We are left to speculate - to some degree - on why, suddenly, those transfers stopped taking place.
There are those who argue that they never really were necessary and that there was no legal or other import to them not happening. I, of course, disagree, as to many other scholars, including legal scholars.
I am always more interested, however, in the motivation for an act rather than the act itself, because when one starts looking toward motive one usually finds out not only what happened but also why it happened, and once you discover that, you usually find out about more things that happened to further whatever the original motive was.
I think it's quite simple - you can't audit what you don't have.
And when you read PSAs, you find that every one of them contains some sort of representation as to the quality of the loans taken in. This isn't a bald assertion - there's an actual fiduciary duty, enforceable under the law, that these assertions which are made are not made with reckless disregard for the truth.
But we have reason to believe that they were, as Clayton's testimony demonstrates.

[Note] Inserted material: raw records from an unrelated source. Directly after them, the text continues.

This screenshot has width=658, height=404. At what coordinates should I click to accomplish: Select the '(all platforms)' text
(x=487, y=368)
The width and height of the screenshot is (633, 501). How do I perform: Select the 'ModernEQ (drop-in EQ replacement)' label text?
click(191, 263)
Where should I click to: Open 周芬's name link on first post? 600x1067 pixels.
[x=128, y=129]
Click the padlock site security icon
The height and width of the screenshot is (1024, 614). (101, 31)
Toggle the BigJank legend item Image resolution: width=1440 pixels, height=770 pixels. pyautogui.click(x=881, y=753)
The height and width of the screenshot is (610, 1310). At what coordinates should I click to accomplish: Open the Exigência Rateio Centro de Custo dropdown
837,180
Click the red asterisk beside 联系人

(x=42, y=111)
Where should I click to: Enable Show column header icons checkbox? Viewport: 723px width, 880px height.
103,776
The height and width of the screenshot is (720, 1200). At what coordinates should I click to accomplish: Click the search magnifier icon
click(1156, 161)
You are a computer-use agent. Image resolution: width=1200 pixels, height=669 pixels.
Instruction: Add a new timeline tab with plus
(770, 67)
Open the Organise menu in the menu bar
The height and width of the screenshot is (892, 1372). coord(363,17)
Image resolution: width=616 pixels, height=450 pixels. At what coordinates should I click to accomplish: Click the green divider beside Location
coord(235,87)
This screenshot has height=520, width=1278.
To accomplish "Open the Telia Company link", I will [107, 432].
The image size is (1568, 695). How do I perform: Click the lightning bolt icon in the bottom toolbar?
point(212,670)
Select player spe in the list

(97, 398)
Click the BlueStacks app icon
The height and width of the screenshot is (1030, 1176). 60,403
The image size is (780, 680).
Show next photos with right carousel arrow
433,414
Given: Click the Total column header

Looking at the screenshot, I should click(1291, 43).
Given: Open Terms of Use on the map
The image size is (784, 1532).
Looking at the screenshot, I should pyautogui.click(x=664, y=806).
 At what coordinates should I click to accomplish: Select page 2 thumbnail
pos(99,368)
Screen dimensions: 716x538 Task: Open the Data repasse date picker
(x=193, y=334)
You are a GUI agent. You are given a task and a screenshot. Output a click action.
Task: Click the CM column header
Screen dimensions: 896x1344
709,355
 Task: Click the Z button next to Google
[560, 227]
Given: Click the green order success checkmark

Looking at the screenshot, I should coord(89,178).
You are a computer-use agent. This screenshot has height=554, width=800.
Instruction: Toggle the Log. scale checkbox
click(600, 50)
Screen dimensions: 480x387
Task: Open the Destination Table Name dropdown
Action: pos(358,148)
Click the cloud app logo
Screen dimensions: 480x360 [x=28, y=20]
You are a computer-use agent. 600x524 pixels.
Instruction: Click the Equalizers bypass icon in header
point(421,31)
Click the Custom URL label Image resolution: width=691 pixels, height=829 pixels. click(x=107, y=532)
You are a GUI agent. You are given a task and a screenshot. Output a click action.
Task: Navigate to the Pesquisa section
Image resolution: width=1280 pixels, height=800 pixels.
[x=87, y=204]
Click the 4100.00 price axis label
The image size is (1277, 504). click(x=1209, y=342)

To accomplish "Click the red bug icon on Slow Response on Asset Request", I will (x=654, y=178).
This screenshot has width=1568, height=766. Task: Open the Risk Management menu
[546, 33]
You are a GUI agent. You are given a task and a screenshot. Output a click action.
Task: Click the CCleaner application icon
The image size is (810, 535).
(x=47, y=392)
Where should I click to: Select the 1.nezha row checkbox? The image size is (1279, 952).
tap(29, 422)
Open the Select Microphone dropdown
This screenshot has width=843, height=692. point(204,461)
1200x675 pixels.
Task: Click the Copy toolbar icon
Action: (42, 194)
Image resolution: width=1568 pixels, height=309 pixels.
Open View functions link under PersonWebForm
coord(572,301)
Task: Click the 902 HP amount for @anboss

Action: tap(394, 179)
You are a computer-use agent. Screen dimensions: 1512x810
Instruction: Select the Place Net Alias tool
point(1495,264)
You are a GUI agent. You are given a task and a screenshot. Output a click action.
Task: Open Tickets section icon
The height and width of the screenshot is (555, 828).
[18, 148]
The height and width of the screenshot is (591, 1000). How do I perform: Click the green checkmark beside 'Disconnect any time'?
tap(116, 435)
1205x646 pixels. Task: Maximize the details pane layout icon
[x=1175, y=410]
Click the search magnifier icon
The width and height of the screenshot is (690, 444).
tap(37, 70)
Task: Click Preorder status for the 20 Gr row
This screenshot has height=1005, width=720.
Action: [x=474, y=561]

Once you look there and start to think on it a bit, the reason for all of this "head in sand" nonsense makes sense.
Again I return to the basics: You can't audit what you don't have.
I'm with Yves on this one, along with Professor Levitin.
And I find the "tanks in the streets" threat from Deutsche outrageous.
Again I ask: If there in fact are perfected endorsements that comply with the PSAs, why can't someone produce one and why do we keep finding them "not able to be produced" the bankruptcy judges demand to see them?